- SOURCE EXCERPT -

# Clearing the way!



## Ruger (Jan 22, 2011)

With the end of bobcat season fast approaching in Colorado I'd still like to be able to catch a bobcat in a cage. Last week we had 60 degree weather. The weather changed abruptly and turned to more what I consider " trapping weather ". I was out checking my cages this morning and I had to clear the way in front of one of my cages to allow a cat to enter. I had to clear the snow away from the door to allow it to fall and make sure everything was in operation. My other 2 cages were tucked in under trees and weren't snowed in quite as bad. It's supposed to snow the rest of today and through the night, so I'm sure it'll be the same process tomorrow. Hopefully when the storm clears a cat will come wandering through and check em out.


----------



## Ruger (Jan 22, 2011)

Oops sorry!


----------



## Ruger (Jan 22, 2011)

Think I fixed it


----------



## Rick Howard (Feb 25, 2012)

Your welcome! I told you I would ship some snow your way.


----------



## glenway (Mar 27, 2011)

Just wondering, Ruger, if this setup or one similar has worked for you before.


----------



## Ruger (Jan 22, 2011)

Haven't actually caught one in a cage yet, had one back out before the door came all the way down. Still learning and have a lot more to learn. Catching one in a cage is a personal challenge for me. There's some people around who are quite successful with it.

- ENTRIES SUPPLIED -
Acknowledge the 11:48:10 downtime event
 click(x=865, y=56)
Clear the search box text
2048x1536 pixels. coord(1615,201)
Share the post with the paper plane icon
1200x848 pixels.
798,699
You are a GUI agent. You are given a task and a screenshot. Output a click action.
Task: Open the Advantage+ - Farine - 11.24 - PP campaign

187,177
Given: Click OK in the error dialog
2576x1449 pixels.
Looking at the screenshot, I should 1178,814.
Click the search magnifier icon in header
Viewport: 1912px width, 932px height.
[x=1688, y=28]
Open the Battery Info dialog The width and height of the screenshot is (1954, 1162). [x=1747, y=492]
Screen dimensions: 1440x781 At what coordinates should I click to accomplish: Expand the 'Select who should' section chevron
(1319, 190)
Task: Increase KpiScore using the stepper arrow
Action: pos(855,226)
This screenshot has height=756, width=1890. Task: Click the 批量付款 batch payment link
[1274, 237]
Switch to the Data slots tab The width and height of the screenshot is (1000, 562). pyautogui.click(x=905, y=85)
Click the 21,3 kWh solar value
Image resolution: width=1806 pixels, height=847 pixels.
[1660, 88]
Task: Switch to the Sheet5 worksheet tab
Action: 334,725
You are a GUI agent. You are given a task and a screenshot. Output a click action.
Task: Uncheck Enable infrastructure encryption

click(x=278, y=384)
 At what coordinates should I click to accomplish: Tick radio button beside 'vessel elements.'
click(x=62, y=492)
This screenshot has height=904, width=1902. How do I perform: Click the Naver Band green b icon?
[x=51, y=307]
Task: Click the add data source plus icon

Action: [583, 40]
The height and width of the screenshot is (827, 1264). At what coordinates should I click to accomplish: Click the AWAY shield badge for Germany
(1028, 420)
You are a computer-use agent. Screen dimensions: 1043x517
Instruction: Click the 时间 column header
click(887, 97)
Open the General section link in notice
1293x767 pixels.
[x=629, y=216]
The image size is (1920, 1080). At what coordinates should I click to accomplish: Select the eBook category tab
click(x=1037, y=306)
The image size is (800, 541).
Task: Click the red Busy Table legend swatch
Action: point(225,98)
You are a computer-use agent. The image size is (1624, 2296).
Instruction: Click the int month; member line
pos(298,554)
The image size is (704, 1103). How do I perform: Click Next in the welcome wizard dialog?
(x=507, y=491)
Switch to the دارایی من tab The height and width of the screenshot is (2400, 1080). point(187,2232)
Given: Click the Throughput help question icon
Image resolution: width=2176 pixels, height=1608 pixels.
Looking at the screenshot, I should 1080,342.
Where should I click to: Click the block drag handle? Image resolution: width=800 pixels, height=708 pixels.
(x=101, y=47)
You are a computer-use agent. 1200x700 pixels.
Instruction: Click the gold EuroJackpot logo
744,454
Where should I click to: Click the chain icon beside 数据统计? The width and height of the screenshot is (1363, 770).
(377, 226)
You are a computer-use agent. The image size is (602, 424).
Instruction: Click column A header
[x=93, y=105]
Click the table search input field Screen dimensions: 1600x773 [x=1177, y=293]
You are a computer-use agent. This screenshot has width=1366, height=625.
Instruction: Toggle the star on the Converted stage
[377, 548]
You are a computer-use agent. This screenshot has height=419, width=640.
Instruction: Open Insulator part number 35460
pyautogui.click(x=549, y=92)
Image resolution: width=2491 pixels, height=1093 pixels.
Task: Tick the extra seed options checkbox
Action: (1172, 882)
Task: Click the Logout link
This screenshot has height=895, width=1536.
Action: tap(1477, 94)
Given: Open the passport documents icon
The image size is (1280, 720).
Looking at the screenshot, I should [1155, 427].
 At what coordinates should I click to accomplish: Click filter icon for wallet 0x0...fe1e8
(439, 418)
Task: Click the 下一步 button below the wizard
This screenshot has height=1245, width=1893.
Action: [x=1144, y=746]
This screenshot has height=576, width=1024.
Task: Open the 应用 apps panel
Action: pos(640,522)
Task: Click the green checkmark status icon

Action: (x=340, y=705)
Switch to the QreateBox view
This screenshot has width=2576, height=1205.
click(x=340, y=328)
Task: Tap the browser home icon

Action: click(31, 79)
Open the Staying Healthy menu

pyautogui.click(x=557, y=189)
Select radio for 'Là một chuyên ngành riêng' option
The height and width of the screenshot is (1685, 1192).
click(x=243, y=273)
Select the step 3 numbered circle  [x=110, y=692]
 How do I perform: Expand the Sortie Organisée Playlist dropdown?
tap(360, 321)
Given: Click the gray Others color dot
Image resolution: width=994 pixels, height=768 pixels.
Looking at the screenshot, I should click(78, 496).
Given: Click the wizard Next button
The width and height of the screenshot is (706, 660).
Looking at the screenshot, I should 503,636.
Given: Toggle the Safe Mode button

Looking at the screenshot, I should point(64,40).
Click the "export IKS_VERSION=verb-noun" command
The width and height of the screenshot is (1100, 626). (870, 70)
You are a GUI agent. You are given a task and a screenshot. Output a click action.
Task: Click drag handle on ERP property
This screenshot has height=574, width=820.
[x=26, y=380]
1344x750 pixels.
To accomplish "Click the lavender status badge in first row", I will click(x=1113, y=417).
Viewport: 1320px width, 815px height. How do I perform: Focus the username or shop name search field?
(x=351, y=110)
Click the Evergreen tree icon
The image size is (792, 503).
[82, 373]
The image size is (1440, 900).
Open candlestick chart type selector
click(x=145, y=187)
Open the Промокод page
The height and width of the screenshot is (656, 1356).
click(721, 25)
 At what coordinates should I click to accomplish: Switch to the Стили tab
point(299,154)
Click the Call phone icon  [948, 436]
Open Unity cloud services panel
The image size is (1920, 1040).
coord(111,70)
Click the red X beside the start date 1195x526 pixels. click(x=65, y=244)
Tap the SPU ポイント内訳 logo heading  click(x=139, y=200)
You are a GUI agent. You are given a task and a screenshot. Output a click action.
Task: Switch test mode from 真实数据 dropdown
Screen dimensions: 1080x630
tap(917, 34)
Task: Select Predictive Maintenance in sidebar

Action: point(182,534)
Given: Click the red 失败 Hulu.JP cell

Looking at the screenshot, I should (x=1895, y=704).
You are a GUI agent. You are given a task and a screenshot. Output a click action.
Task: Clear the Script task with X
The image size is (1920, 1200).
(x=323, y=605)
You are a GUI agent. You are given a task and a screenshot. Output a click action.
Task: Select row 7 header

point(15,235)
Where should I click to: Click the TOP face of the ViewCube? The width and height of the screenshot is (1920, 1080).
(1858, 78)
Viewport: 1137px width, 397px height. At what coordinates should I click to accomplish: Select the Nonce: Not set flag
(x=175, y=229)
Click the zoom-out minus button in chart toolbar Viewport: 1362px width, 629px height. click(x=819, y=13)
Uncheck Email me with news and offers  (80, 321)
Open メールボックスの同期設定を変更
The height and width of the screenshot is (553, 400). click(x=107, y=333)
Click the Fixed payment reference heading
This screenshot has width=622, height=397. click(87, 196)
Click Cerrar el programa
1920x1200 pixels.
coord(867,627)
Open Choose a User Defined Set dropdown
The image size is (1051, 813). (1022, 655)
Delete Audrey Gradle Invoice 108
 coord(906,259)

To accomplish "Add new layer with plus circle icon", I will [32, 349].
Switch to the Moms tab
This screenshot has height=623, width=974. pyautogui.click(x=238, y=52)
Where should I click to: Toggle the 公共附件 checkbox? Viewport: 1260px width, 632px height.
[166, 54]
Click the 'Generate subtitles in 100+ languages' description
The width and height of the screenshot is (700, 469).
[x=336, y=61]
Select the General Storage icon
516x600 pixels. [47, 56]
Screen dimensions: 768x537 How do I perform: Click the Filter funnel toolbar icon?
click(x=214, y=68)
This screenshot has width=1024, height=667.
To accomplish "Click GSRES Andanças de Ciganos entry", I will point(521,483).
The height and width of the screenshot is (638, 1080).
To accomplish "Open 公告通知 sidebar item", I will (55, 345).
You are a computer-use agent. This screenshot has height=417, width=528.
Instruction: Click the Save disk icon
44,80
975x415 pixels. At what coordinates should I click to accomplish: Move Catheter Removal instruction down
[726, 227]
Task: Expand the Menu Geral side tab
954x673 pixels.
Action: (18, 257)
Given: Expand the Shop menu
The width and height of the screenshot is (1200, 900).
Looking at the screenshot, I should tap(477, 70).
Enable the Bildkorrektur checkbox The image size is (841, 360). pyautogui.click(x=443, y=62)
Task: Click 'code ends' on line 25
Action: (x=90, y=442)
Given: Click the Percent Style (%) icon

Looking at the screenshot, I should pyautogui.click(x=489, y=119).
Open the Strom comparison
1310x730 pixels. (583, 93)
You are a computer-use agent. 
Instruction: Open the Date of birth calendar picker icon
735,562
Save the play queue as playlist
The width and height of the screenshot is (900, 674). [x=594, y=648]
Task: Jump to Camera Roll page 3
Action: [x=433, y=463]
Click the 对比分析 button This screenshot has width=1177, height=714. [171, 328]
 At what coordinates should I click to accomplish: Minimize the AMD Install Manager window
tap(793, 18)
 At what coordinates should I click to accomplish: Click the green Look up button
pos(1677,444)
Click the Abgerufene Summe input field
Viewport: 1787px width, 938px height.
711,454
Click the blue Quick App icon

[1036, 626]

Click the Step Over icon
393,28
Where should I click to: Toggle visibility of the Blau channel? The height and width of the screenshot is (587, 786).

- REQUIRED WORK -
(a) Please copy out the part of the bobcat trapping thread that opens with the words containing "Your welcome! I" and closes with "for you before.".
(b) Name every user who posted in the bobcat trapping thread.

- TASK-BY-TASK ANSWERS -
(a)
Your welcome! I told you I would ship some snow your way.


----------



## glenway (Mar 27, 2011)

Just wondering, Ruger, if this setup or one similar has worked for you before.

(b) Ruger, Rick Howard, glenway